Szef zespołu smoleńskiego Antoni Macierewicz uważa, że doszło ujawnienia tajnych informacji. Zdaniem polityka, w historii niepodległej Polski nie było sytuacji, w której prokuratura dla celów politycznych "wprost i bezczelnie" ujawniła fragmenty śledztwa.
Macierewicz wyraził nadzieję, że Andrzej Seremet zainterweniuje w tej sprawie i obecna prokuratura będzie pierwszą i ostatnią która tak działa.
Antoni Macierewicz zapewnia, że nie zamierza rezygnować ze współpracy ze swoimi ekspertami i liczy że najpóźniej w październiku spotka się nimi na konferencji "Smoleńsk 2010"

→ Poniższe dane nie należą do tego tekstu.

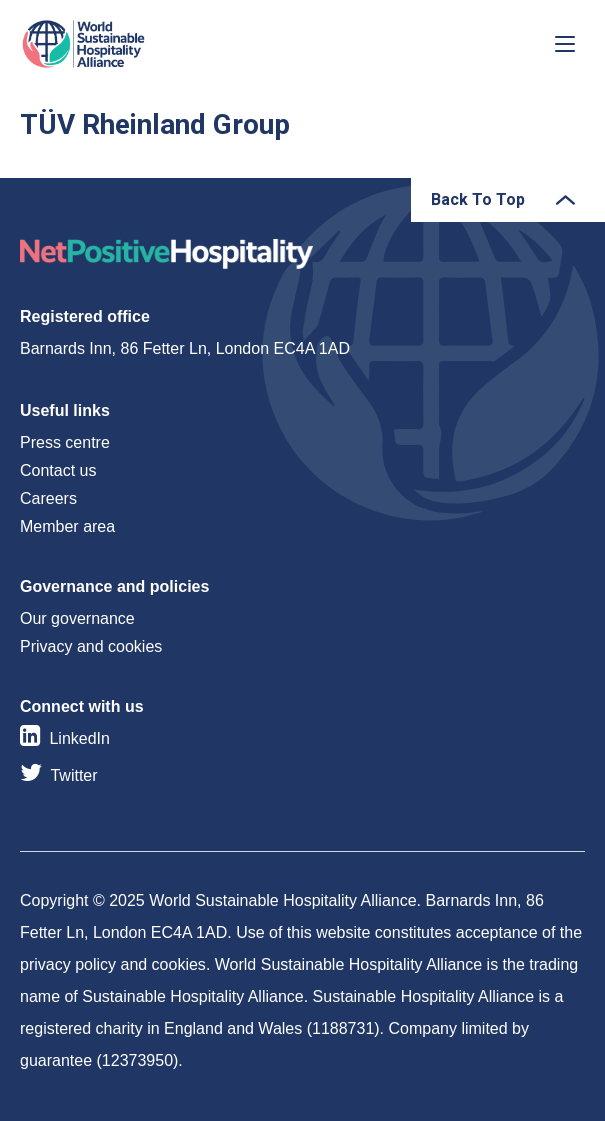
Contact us (58, 470)
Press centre (65, 442)
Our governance (77, 618)
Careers (48, 498)
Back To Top (478, 199)
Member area (67, 526)
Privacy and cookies (91, 646)
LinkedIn (79, 738)
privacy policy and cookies (113, 964)
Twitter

Antoni Macierewicz zwrócił się do prokuratora generalnego Andrzeja Seremeta o ukaranie rzecznika Prokuratury Wojskowej oraz prokuratorów Okręgowej Prokuratury Wojskowej w Warszawie prowadzących śledztwo w sprawie katastrofy smoleńskiej. Macierewicz wnosi też, by on i eksperci wskazani w publikacji "Gazety" otrzymali status pokrzywdzonego.